Resolvido mistério sobre natureza fundamental da luz
Dualidade onda/partícula
Dois grupos de físicos, trabalhando de forma independente, garantem ter chegado a um veredito final sobre a chamada dualidade onda/partícula.
De Newton a Maxwell, a luz foi sempre considerada como uma onda. Foi Einstein quem ganhou o Prêmio Nobel de Física demonstrando o efeito fotoelétrico, cuja explicação depende de que os fótons sejam vistos como partículas. E daí pôde então surgir toda a mecânica quântica, que prevê que os fótons, os elementos fundamentais da luz, assim como qualquer outro "sistema quântico", podem ser partículas e ondas simultaneamente. Contudo, as discussões sobre o assunto nunca foram suspensas porque o resultado - onda ou partícula - dependerá de como a medição é realizada. Meça um fóton de um jeito, e ele lhe dirá que é uma partícula. Altere a medição, e ele se transmutará em partícula. Isso criou correntes entre os físicos que gostariam de encontrar uma resposta "mais fundamental" - uns defendendo que fótons são essencialmente partículas e outros defendendo que eles são essencialmente ondas. O que essas correntes buscam é a "verdadeira natureza da luz", porque parece esquisito demais ter que assumir que uma "coisa pode ser duas coisas". As duas correntes assumem que o fóton se transmutaria em sua segunda personalidade sob condições a serem ainda especificadas ou descobertas.

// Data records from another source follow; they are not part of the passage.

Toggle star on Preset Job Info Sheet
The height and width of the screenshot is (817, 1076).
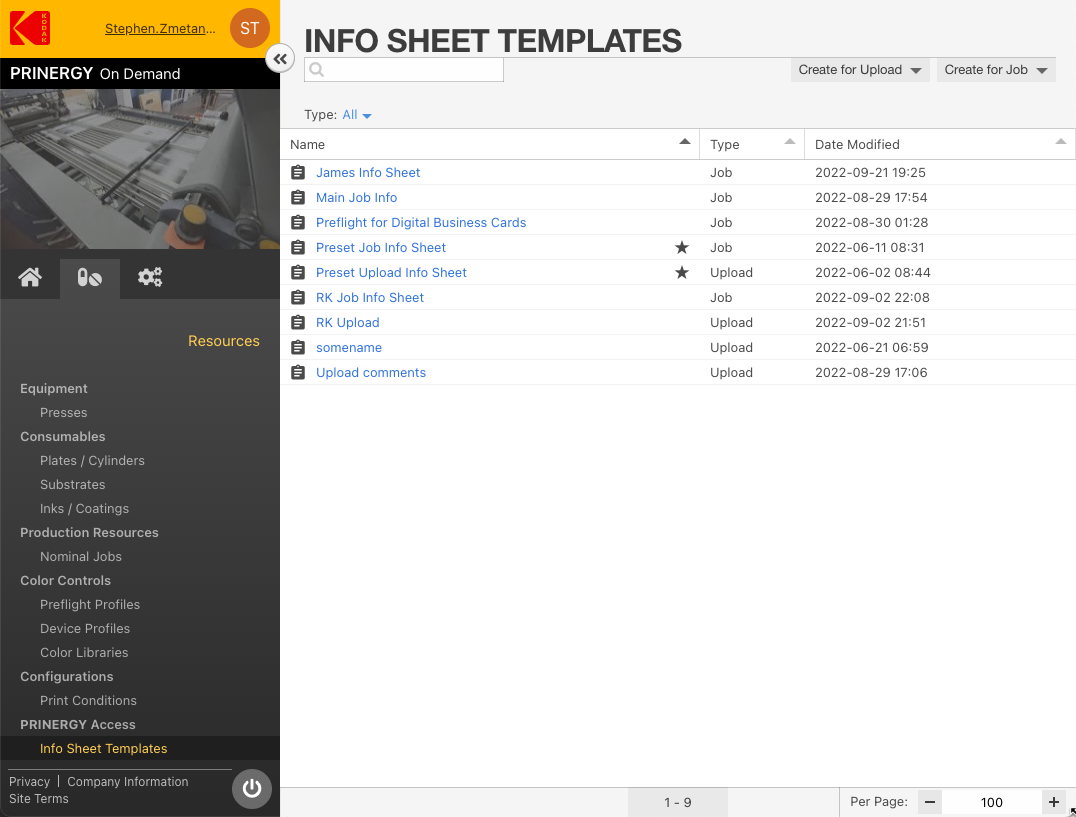click(682, 248)
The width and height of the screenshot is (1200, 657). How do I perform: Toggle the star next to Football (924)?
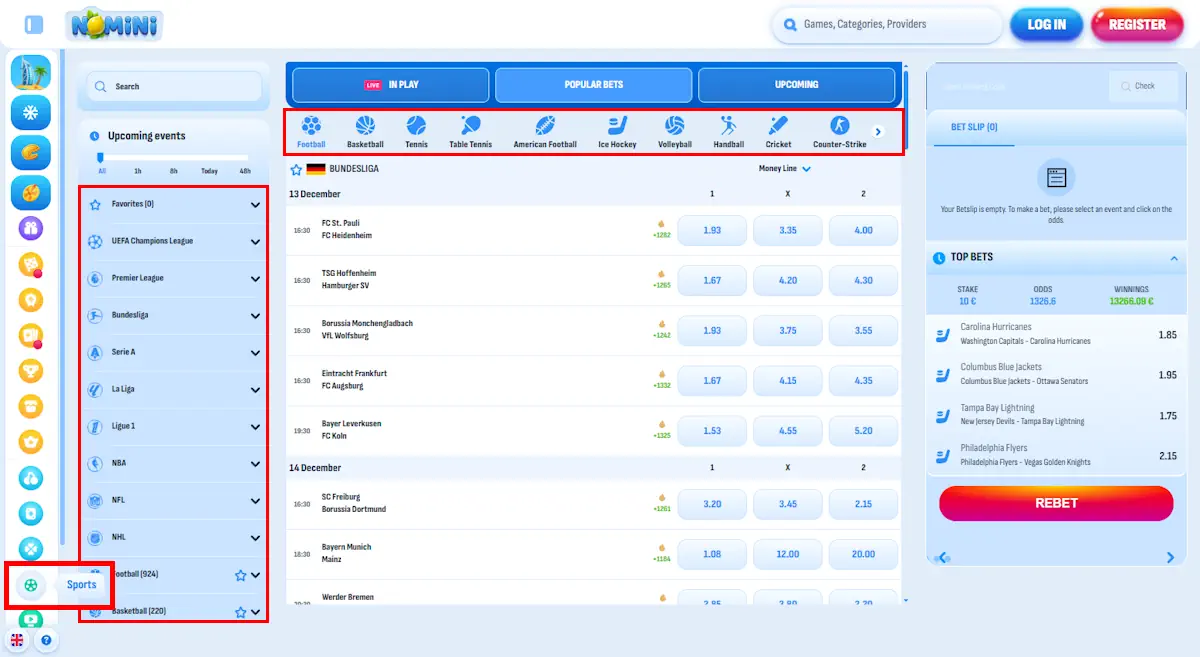click(x=240, y=574)
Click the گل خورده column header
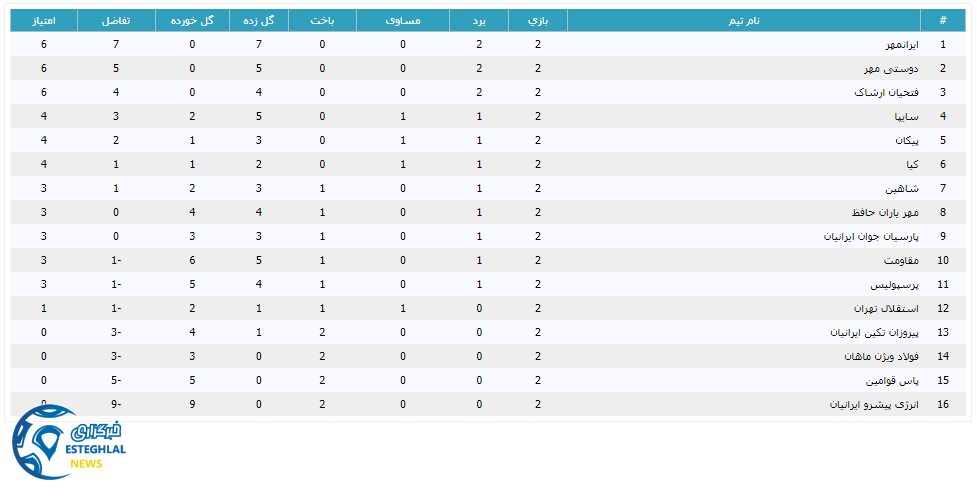This screenshot has width=977, height=500. [192, 20]
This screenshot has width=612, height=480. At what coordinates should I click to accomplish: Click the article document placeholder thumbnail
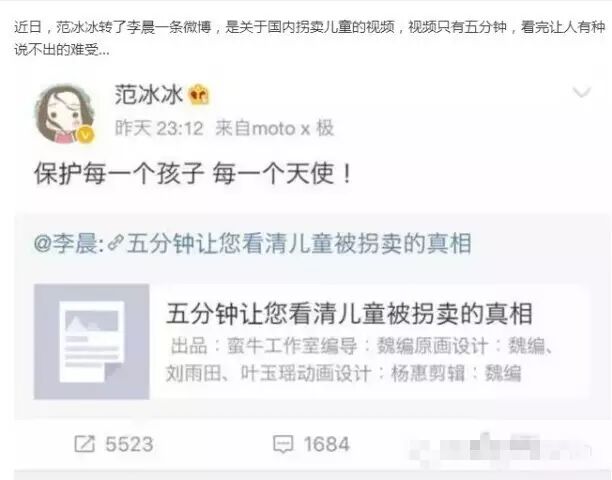click(x=92, y=342)
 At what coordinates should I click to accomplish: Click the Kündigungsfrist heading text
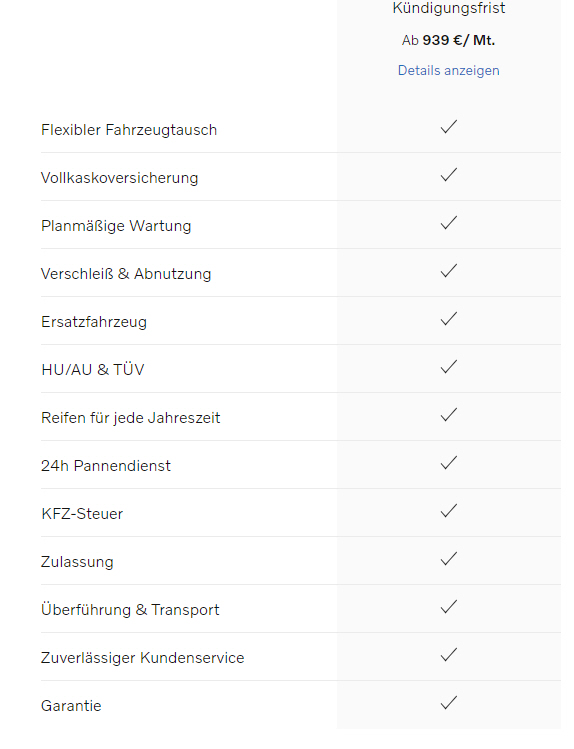coord(448,8)
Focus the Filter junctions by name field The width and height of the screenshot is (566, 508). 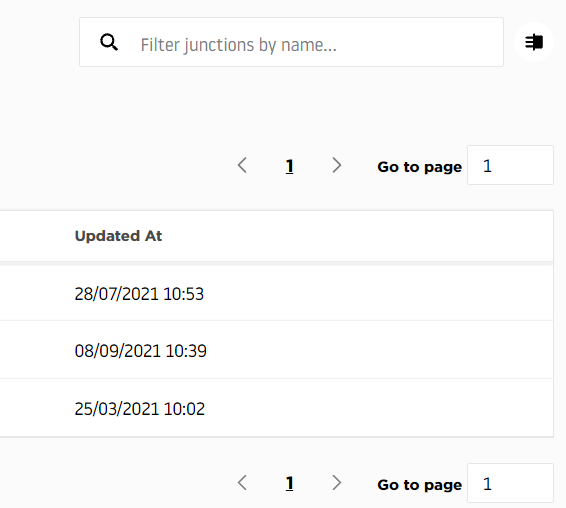pos(291,42)
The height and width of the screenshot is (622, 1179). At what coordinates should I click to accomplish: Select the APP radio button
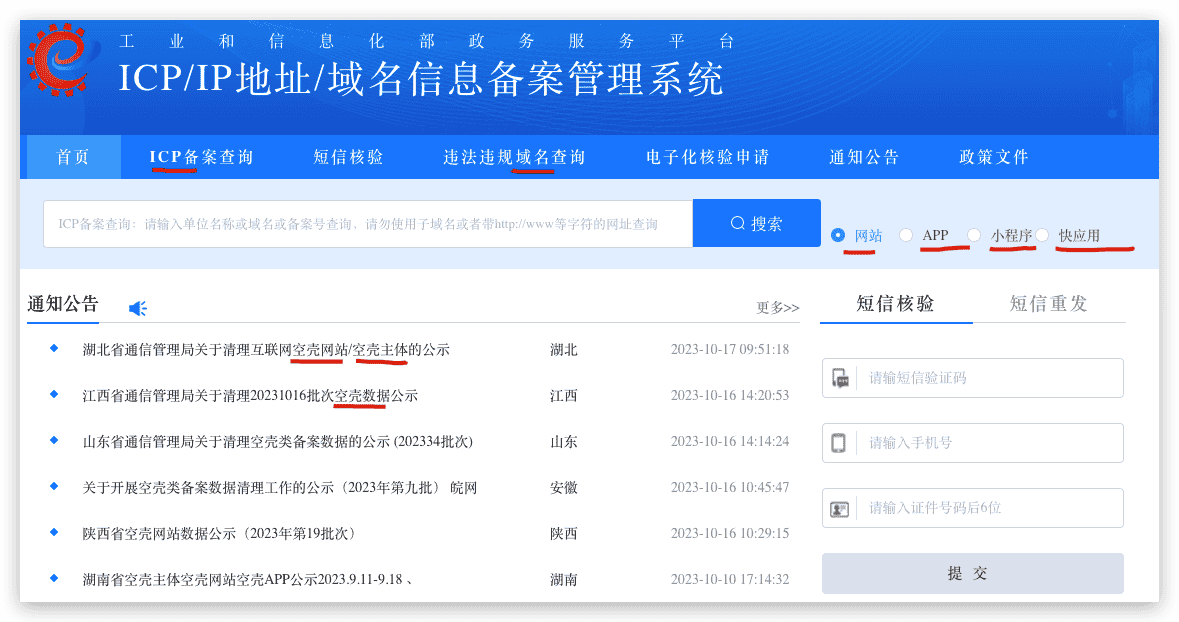coord(905,235)
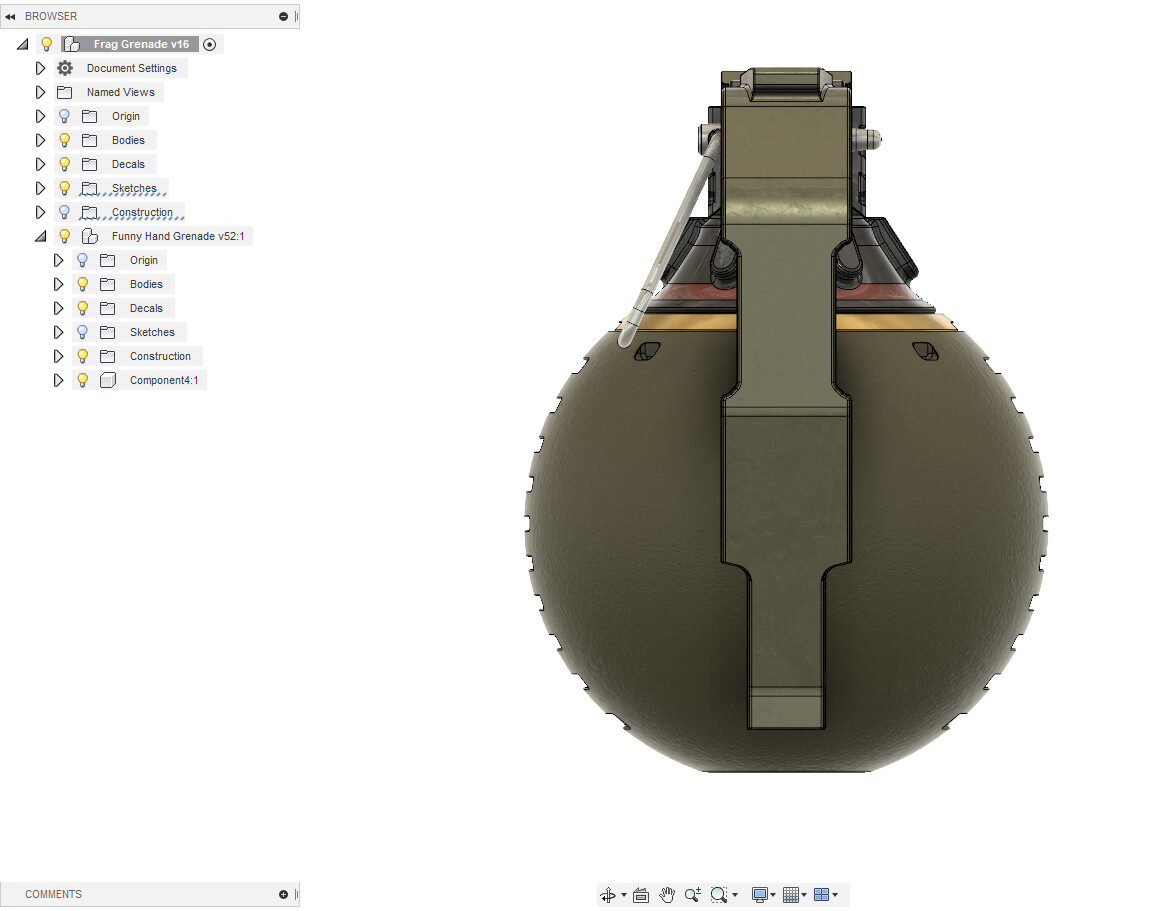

Partículas e ondas simultaneamente
As equações da mecânica quântica, contudo, tranquilamente assentadas sobre uma história de extremo sucesso, preveem que uma partícula pode estar em diferentes lugares ao mesmo tempo. Na verdade, a partícula pode estar até mesmo em infinitos lugares ao mesmo tempo - como uma onda. E não apenas "parecendo" com uma onda, mas efetivamente "sendo" uma onda. O que dois grupos de físicos agora conseguiram fazer foi demonstrar experimentalmente que esse jogo tem mesmo que terminar empatado.

Este foi o equipamento usado pela equipe da Universidade de Bristol em sua demonstração da dualidade partícula/onda. Experimentos similares foram realizados por Alberto Peruzzo e colegas da Universidade de Bristol, no Reino Unido, e Florian Kaiser e equipe, do instituto francês CNRS.Pela primeira vez, os físicos conseguiram observar os fótons não como partículas ou como ondas, mas como partículas e como ondas, ao mesmo tempo. Longe de ser uma curiosidade científica, o experimento terá largas implicações para todos os sistemas quânticos, entre os quais os qubits usados pela computação quântica, os processadores fotônicos e as comunicações por fibras ópticas.